## Problem requirements
Each record is to be given again without alteration.

## Supplied information
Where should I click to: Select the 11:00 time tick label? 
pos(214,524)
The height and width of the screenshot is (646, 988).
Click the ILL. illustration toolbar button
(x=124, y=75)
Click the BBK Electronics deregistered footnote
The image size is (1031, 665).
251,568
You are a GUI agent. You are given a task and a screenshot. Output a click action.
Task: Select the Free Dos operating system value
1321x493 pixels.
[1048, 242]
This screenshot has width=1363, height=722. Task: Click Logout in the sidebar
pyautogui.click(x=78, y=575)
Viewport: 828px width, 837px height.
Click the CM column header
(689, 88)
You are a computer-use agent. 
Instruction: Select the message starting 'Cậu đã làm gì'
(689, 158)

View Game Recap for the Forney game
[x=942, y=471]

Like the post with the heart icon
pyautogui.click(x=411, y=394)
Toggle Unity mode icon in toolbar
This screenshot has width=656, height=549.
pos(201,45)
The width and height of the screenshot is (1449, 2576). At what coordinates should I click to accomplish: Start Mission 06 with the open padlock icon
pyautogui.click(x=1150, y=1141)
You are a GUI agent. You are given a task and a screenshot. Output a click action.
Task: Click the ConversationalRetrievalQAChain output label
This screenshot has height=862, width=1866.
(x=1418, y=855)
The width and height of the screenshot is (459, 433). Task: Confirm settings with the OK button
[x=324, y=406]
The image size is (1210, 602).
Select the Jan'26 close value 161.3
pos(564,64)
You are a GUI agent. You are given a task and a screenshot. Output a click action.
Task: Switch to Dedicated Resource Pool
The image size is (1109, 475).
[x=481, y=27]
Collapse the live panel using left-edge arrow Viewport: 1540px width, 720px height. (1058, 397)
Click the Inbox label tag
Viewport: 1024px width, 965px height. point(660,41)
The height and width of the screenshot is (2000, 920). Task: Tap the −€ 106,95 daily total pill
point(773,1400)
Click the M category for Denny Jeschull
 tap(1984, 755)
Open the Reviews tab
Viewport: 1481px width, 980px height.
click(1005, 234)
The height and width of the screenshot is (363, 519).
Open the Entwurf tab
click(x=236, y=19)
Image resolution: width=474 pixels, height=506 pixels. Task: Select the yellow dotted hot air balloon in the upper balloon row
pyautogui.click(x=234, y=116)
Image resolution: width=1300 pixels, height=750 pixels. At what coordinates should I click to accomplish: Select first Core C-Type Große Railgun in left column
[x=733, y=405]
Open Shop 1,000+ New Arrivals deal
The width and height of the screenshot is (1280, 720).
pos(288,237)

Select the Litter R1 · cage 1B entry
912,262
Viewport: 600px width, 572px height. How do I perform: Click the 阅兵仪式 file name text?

## Final answer
Where should I click to: Select the 11:00 time tick label? 
pos(214,524)
The height and width of the screenshot is (646, 988).
Click the ILL. illustration toolbar button
(x=124, y=75)
Click the BBK Electronics deregistered footnote
The image size is (1031, 665).
251,568
You are a GUI agent. You are given a task and a screenshot. Output a click action.
Task: Select the Free Dos operating system value
1321x493 pixels.
[1048, 242]
This screenshot has width=1363, height=722. Task: Click Logout in the sidebar
pyautogui.click(x=78, y=575)
Viewport: 828px width, 837px height.
Click the CM column header
(689, 88)
You are a computer-use agent. 
Instruction: Select the message starting 'Cậu đã làm gì'
(689, 158)

View Game Recap for the Forney game
[x=942, y=471]

Like the post with the heart icon
pyautogui.click(x=411, y=394)
Toggle Unity mode icon in toolbar
This screenshot has width=656, height=549.
pos(201,45)
The width and height of the screenshot is (1449, 2576). At what coordinates should I click to accomplish: Start Mission 06 with the open padlock icon
pyautogui.click(x=1150, y=1141)
You are a GUI agent. You are given a task and a screenshot. Output a click action.
Task: Click the ConversationalRetrievalQAChain output label
This screenshot has height=862, width=1866.
(x=1418, y=855)
The width and height of the screenshot is (459, 433). Task: Confirm settings with the OK button
[x=324, y=406]
The image size is (1210, 602).
Select the Jan'26 close value 161.3
pos(564,64)
You are a GUI agent. You are given a task and a screenshot. Output a click action.
Task: Switch to Dedicated Resource Pool
The image size is (1109, 475).
[x=481, y=27]
Collapse the live panel using left-edge arrow Viewport: 1540px width, 720px height. (1058, 397)
Click the Inbox label tag
Viewport: 1024px width, 965px height. point(660,41)
The height and width of the screenshot is (2000, 920). Task: Tap the −€ 106,95 daily total pill
point(773,1400)
Click the M category for Denny Jeschull
 tap(1984, 755)
Open the Reviews tab
Viewport: 1481px width, 980px height.
click(1005, 234)
The height and width of the screenshot is (363, 519).
Open the Entwurf tab
click(x=236, y=19)
Image resolution: width=474 pixels, height=506 pixels. Task: Select the yellow dotted hot air balloon in the upper balloon row
pyautogui.click(x=234, y=116)
Image resolution: width=1300 pixels, height=750 pixels. At what coordinates should I click to accomplish: Select first Core C-Type Große Railgun in left column
[x=733, y=405]
Open Shop 1,000+ New Arrivals deal
The width and height of the screenshot is (1280, 720).
pos(288,237)

Select the Litter R1 · cage 1B entry
912,262
Viewport: 600px width, 572px height. How do I perform: Click the 阅兵仪式 file name text?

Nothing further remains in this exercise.